- [PROBLEM REQUIREMENTS] In the listing below, please print the line that contains "You are a GUI" and every line that follows it, exactly.

- [EXERCISE INPUTS]
= = =

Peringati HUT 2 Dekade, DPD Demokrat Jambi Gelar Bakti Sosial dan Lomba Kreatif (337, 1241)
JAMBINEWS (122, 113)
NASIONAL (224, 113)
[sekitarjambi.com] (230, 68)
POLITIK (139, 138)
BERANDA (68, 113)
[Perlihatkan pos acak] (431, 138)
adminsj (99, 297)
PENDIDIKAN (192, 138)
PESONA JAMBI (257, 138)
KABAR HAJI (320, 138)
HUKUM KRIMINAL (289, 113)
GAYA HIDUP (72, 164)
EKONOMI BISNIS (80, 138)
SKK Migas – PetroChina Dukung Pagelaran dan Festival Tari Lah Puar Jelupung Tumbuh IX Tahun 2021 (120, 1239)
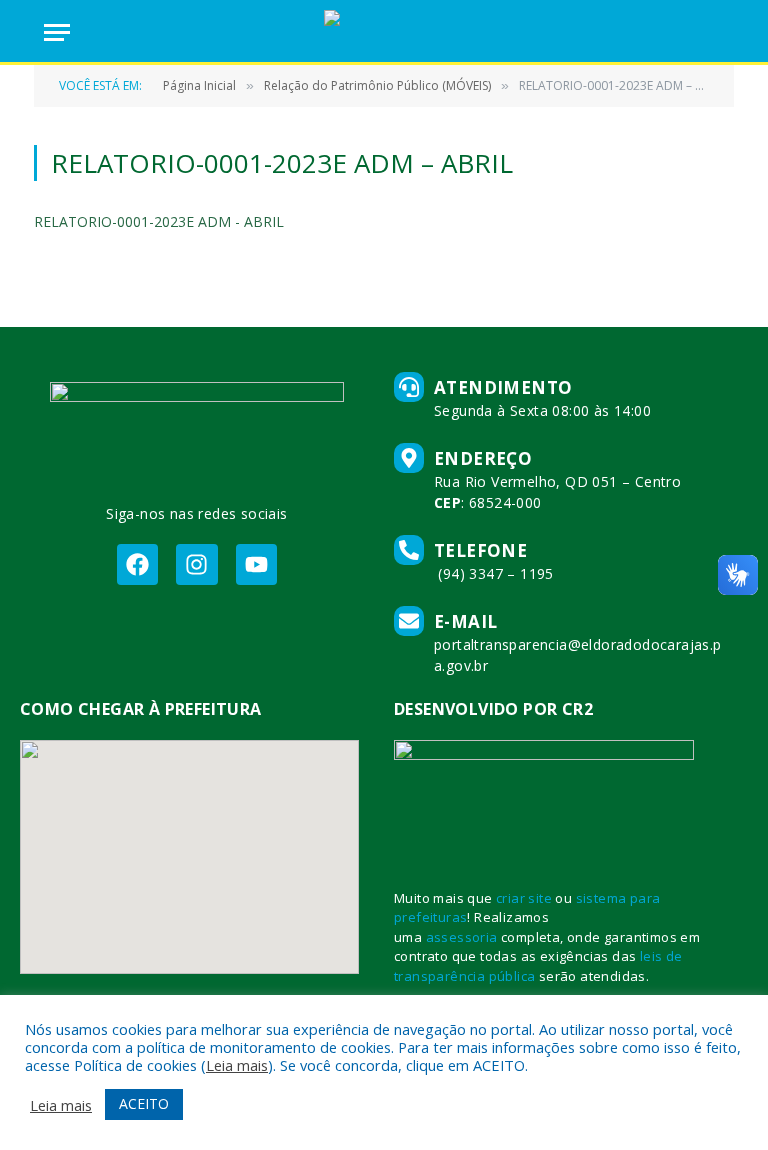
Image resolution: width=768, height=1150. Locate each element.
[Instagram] (196, 564)
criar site (524, 898)
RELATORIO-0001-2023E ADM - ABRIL (159, 221)
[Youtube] (256, 564)
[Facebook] (137, 564)
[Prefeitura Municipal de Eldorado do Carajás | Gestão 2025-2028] (383, 32)
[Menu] (57, 32)
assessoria (462, 937)
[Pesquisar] (715, 32)
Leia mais (237, 1065)
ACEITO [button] (144, 1103)
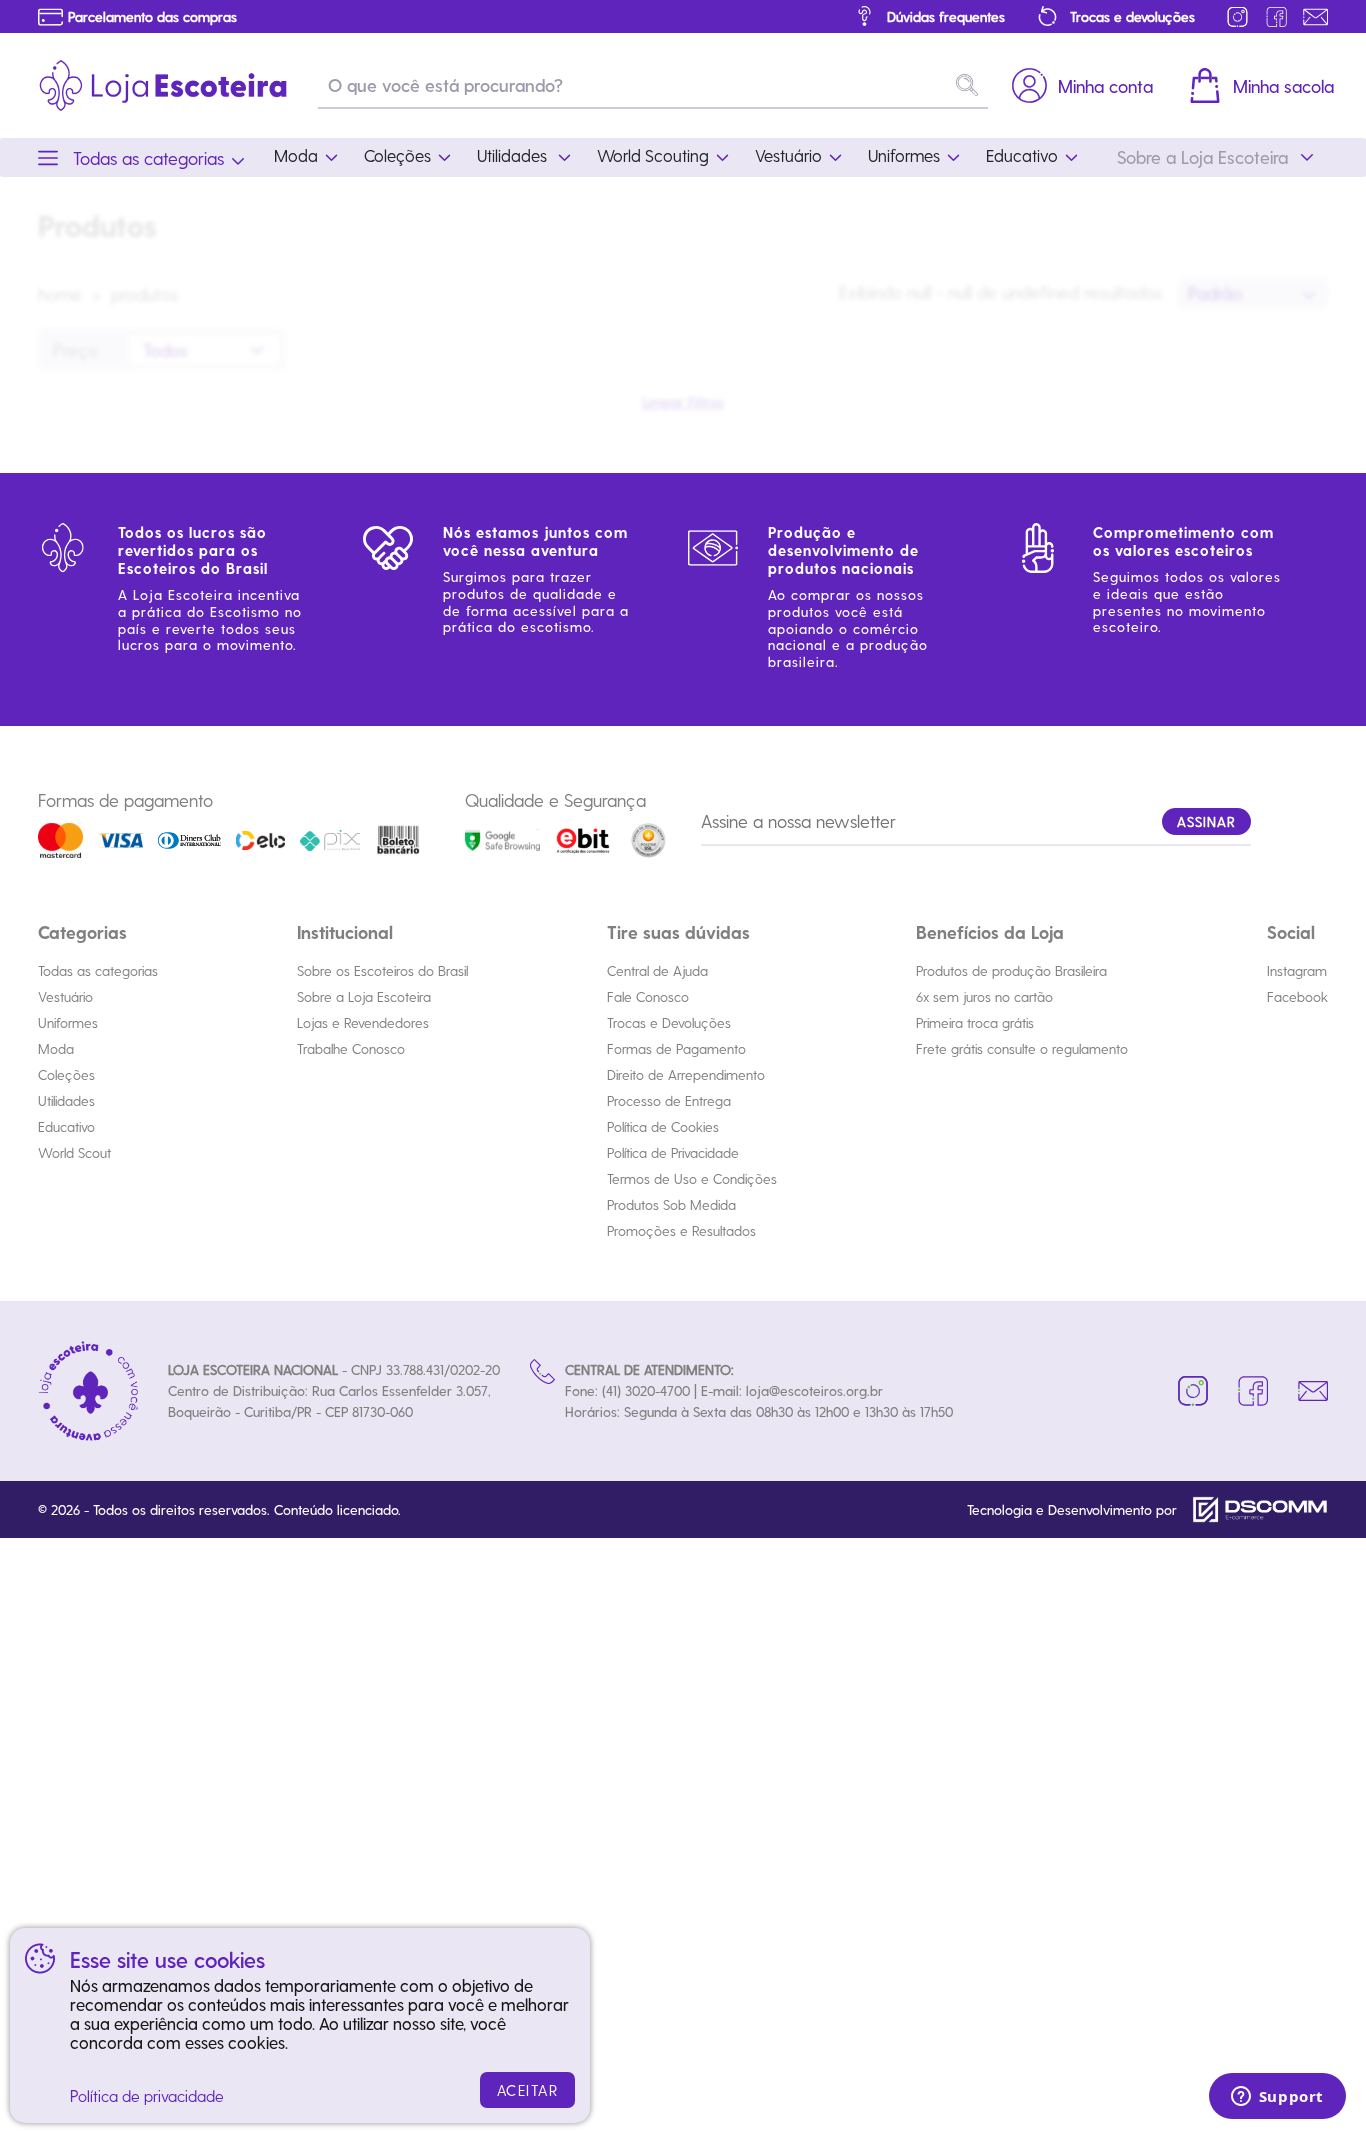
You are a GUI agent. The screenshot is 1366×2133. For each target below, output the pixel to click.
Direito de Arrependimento (686, 1074)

= = =

- [TASK RESPONSE]
You are a GUI agent. The screenshot is 1366×2133. For each target below, output the pixel to click.
Direito de Arrependimento (686, 1074)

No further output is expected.